A Jerusalem mother, Shifi, has given the first public account of the incident that led to a police investigation into baby food contaminated with sedatives. She said that last Thursday she was sitting with her children in the yard of her home when her 3-year-old son asked for food. She opened a jar of Frinook fruit purée bought at a Zol u’B’Gadol store and fed him, while her 10-month-old daughter also ate several spoonfuls. A neighbor’s 2-year-old daughter, who was sitting nearby, ate one spoonful.
Moments later, Shifi said, the children began to deteriorate. Her daughter became pale and unsteady, and her son started falling repeatedly, then closed his eyes and muttered strange sounds. Shifi called an ambulance. On the way to Hadassah Ein Kerem Hospital in Jerusalem, staff already suspected something serious, and she said even the paramedics seemed stressed. At the hospital, her son was completely apathetic and did not react to needle sticks, which she said was unusual because he fears medical tests. Doctors first told her it did not appear to be food related, then said it looked like poisoning.
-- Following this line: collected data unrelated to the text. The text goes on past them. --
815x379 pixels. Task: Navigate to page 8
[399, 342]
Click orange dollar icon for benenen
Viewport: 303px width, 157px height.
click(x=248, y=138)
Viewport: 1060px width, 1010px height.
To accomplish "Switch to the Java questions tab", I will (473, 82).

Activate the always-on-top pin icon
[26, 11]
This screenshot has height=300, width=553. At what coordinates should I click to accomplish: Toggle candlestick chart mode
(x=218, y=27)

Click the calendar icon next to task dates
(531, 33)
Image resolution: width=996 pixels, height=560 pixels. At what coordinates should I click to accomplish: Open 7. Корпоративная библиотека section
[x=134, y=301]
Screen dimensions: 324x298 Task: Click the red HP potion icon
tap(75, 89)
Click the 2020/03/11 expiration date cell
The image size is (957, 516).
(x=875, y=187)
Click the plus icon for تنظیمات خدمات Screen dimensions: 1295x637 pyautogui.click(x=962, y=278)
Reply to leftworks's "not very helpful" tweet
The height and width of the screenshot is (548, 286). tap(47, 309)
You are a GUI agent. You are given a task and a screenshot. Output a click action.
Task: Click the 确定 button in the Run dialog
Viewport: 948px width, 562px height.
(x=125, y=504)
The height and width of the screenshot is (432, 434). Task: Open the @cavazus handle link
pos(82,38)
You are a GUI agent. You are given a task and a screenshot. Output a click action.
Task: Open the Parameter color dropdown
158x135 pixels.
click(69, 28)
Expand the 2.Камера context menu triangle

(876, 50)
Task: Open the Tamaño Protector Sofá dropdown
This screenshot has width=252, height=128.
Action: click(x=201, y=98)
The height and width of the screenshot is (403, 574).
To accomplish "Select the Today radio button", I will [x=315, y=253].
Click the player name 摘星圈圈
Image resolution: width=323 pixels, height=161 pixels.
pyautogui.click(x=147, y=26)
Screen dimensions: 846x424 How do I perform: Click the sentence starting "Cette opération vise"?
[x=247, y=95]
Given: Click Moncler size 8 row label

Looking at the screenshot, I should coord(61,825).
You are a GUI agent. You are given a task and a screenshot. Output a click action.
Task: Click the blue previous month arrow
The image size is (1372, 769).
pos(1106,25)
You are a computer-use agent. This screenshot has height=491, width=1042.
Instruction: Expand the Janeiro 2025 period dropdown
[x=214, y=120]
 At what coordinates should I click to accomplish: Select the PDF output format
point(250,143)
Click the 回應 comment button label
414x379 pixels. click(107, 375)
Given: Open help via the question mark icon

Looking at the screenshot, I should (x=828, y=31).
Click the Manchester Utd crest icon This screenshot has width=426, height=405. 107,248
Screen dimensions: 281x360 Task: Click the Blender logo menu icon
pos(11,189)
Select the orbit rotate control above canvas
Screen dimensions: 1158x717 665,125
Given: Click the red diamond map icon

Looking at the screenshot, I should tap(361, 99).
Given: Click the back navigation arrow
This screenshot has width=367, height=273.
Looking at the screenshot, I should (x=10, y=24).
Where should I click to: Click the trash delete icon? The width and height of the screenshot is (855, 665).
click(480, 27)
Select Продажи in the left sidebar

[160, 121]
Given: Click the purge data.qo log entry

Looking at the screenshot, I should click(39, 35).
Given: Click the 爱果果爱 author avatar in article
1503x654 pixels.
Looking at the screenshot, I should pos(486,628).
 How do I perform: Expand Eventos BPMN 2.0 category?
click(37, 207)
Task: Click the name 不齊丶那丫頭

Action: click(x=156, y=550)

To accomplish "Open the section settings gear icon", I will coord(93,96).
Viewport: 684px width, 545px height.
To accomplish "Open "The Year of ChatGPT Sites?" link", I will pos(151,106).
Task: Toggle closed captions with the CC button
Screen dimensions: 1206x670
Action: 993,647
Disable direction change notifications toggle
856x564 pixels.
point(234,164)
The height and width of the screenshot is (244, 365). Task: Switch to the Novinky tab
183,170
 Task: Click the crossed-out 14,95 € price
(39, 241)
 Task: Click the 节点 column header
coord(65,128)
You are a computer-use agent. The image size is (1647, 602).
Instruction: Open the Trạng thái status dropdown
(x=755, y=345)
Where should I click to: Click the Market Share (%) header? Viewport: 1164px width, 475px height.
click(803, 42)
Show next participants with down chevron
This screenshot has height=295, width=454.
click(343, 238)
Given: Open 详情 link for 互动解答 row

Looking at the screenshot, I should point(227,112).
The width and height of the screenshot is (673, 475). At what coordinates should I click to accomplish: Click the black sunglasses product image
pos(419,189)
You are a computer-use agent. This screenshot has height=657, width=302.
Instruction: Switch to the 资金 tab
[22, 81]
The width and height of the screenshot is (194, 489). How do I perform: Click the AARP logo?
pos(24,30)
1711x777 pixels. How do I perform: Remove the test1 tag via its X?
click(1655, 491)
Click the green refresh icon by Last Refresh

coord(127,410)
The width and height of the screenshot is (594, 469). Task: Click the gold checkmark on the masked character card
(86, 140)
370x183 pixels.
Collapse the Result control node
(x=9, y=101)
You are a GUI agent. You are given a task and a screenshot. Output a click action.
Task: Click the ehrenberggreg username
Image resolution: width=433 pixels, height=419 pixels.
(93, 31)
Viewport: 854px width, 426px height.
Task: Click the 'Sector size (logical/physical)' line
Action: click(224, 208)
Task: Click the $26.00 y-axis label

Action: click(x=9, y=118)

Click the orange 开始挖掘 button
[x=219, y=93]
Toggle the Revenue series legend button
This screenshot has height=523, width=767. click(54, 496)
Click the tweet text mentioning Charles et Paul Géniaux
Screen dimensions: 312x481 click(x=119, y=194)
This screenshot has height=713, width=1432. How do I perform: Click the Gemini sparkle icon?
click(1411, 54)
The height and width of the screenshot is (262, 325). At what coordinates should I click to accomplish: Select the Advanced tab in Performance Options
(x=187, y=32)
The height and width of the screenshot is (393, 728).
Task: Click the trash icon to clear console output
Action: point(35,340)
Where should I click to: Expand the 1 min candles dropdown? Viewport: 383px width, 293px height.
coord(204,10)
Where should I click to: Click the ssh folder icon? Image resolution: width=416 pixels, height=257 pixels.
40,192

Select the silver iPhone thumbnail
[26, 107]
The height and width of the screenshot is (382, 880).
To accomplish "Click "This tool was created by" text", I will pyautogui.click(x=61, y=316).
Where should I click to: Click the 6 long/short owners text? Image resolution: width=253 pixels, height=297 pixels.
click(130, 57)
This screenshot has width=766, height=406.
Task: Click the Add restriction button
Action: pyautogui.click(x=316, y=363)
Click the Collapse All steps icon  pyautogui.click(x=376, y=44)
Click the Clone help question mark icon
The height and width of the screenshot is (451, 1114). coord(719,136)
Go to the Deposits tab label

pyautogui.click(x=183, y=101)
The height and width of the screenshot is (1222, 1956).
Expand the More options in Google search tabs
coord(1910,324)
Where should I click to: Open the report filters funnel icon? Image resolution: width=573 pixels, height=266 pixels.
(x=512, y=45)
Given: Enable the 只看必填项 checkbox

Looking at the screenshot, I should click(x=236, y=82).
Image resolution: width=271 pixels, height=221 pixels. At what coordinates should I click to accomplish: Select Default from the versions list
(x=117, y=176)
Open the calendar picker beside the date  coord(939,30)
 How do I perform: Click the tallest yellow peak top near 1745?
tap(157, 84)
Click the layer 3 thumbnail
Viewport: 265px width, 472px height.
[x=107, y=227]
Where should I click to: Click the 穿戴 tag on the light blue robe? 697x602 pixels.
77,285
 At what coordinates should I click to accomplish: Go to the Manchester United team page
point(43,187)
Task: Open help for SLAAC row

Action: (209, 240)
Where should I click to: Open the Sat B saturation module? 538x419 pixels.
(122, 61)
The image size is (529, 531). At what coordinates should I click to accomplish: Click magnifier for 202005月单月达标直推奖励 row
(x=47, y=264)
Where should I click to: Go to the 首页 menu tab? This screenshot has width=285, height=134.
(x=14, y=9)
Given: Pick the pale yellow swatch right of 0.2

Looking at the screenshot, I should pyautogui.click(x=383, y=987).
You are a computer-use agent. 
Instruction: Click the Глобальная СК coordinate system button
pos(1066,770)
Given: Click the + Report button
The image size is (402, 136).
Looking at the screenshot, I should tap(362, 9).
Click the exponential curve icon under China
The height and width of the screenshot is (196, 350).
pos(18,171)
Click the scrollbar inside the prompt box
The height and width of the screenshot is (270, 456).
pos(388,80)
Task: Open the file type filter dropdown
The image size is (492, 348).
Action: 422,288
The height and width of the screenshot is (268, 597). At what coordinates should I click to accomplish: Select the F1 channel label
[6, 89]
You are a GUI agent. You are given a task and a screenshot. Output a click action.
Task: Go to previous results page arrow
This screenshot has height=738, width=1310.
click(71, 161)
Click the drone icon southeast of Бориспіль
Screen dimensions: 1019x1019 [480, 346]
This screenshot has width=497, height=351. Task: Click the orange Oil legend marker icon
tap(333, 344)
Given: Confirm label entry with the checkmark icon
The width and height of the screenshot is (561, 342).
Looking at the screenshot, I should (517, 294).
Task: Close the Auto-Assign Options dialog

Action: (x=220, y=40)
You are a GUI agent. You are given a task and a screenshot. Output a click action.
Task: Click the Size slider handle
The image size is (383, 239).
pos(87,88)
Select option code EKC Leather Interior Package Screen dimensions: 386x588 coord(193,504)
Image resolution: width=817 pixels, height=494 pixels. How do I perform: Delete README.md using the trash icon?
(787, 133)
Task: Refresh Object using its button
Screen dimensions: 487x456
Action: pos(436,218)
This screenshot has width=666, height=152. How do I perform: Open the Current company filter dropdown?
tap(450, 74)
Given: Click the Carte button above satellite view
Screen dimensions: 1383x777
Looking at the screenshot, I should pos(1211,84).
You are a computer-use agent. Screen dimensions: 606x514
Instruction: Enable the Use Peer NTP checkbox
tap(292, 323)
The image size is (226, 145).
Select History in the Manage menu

The mother said firefighters and police searched the house and yard but found nothing. The neighbor’s daughter also collapsed and was hospitalized. Shifi said the child who ate the most, her son, was in the worst condition. The breakthrough came when a nurse said there had been a similar case a few weeks earlier, which helped investigators identify the purée as the common factor. Her children were hospitalized for four days, and she said it took several more days before her son could walk and speak normally again.
Laboratory tests by Israel’s Health Ministry confirmed that the purée jars contained clonazepam and lorazepam, sedatives from the benzodiazepine family known as Klonex and Lorivan. Police assigned the case to the Zion district’s anti-crime unit, which is working openly and covertly to trace the source of the drugs and how they were introduced into the products. Two Zol u’B’Gadol branches in Jerusalem, on Jaffa Street 113 and 214, were ordered closed immediately.
The Health Ministry said there is no general recall of all Frinook products, because tests on imported goods were normal and there is no sign the contamination came from the factory. However, it warned people not to consume products bought in the two branches, items not sold in their original packaging, or jars that do not make the usual pop sound when opened. Shifi said she is traumatized and will not buy the product again, adding that it remains unclear how the substances got there or who is responsible.